Task statement: Range to output from the entries below: the line containing "Viewport: 667px width, 556px height." through the line containing "Click the chevron". Set it down exactly, ends included, nothing else.

== == ==

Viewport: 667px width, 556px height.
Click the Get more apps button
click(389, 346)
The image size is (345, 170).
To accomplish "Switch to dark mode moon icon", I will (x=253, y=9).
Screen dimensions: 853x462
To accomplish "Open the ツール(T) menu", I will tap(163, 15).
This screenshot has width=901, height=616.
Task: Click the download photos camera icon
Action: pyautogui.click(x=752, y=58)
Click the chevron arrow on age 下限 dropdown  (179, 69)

== == ==

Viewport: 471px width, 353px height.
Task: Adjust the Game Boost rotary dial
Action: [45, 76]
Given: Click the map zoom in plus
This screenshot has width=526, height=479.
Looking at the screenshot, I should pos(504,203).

== == ==

Result for this exercise:
Viewport: 667px width, 556px height.
Click the Get more apps button
click(389, 346)
The image size is (345, 170).
To accomplish "Switch to dark mode moon icon", I will (x=253, y=9).
Screen dimensions: 853x462
To accomplish "Open the ツール(T) menu", I will tap(163, 15).
This screenshot has width=901, height=616.
Task: Click the download photos camera icon
Action: pyautogui.click(x=752, y=58)
Click the chevron arrow on age 下限 dropdown  (179, 69)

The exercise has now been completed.